Officials in Georgia’s Fulton County said they have asked a federal court to order the FBI to return ballots and other materials from the 2020 election that agents seized last week, escalating a broader fight over who controls election administration ahead of the November midterms.
Fulton County Chairman Robb Pitts said the legal case is not confined to the county, saying in announcing the filing that “This is not only about Fulton County.” He added, “This is about elections across Georgia and across the nation.”
The county said the FBI search involved a warehouse near Atlanta where the records were stored. Officials said they were not told why the federal government wanted the documents, and Pitts said the county is seeking court review of the seizure and associated warrant approvals.
Pitts said a warrant cover sheet provided to the county listed items the agents were seeking related to the 2020 general election, including all ballots, tabulator tapes from the scanners used to tally votes, electronic ballot images created when the ballots were counted and recounted, and all voter rolls. County officials also said they asked the court to unseal a sworn statement from a law enforcement agent that was presented to the judge who approved the search warrant.
The Justice Department declined to comment on the county’s motion, and officials emphasized their view that the election outcome should stand if ballots are counted fairly and honestly. Pitts said, “What they’re doing with the ballots that they have now, we don’t know, but if they’re counted fairly and honestly, the results will be the same.”
The dispute comes as President Donald Trump has repeatedly signaled he would prefer federal involvement in election administration, including language that critics have warned could undermine state control. In an interview with a conservative podcaster reported this week, Trump said he wants to “take over” elections from Democratic-run areas, and he reiterated the position in Oval Office remarks the next day, according to the AP report.

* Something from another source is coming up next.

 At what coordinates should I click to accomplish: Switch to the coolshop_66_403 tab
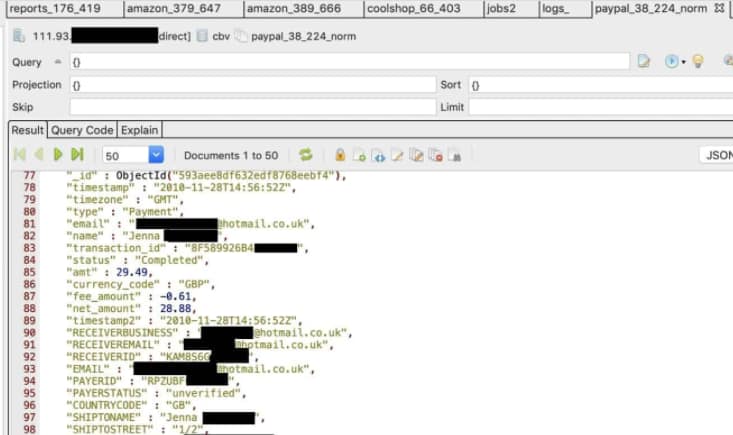413,9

Pitts and other Democrats have linked the county’s legal action to Trump’s broader election posture ahead of the midterms. The AP report said Trump’s election comments followed persistent demands for retribution tied to claims of fraud in Georgia that numerous audits, investigations and courts have debunked. Trump’s “take over” remarks also fed into congressional and administrative debate as the fall races approach.
The AP report also said U.S. Sen. Mark Warner expressed concern about the president’s potential influence on the midterm elections, stating that while he once doubted Trump would intervene, he was now alarmed by “the notional idea that he will ask his loyalists to do something inappropriate, beyond the Constitution.” White House officials, including spokeswoman Karoline Leavitt, said the president’s remarks about “take over” referenced the SAVE Act, which would tighten proof-of-citizenship requirements; however, Trump did not cite the legislation in his remarks that day, according to the report.
Democratic state election officials and lawmakers have said they are planning for a range of possible disruptions this fall tied to federal involvement in elections. The AP report said officials have discussed scenarios including how they would respond if Immigration and Customs Enforcement officers were stationed outside polling places, and it said they have raised concerns about Justice Department lawsuits seeking detailed voter data that includes dates of birth and partial Social Security numbers.
The report said Trump’s allies have continued to focus on Fulton County because he lost Georgia narrowly in 2020 to Democrat Joe Biden, and Trump has long challenged that result. It said that shortly after the 2020 election, Trump pressed Georgia’s Republican Secretary of State Brad Raffensperger to help “find” the ballots Trump said were needed for him to win, and it noted that Raffensperger did not change the vote tally and Biden won Georgia’s 16 electoral votes.
The AP report added that after the election, rioters swarmed the U.S. Capitol on Jan. 6, 2021, seeking to prevent certification of Biden’s victory, and it said Trump later pardoned more than 1,000 people charged in the siege. Pitts said the president and his allies “refuse to accept the fact that they lost,” and he added that even if Trump had won Georgia, “he would still have lost the presidency.”
The AP report said the FBI agents seized hundreds of boxes of ballots and other documents, and that Tulsi Gabbard, described as Trump’s director of national intelligence, was at the Fulton search last week. Democrats in Congress questioned her presence because the search was described as a law enforcement action rather than an intelligence one. In a letter to top Democrats on House and Senate Intelligence committees, Gabbard said Trump asked her to be there “under my broad statutory authority to coordinate, integrate, and analyze intelligence related to election security.”
During a separate interview with NBC News that aired Wednesday, Trump said he did not know why Gabbard was in Fulton County, while suggesting without providing evidence that “A lot of the cheating, it’s international cheating,” the AP report said. The report said Senate Republicans and Trump supporters have argued that federal intervention is needed when elections in certain states are run by Democratic officials, while opponents say the Constitution vests election administration in states.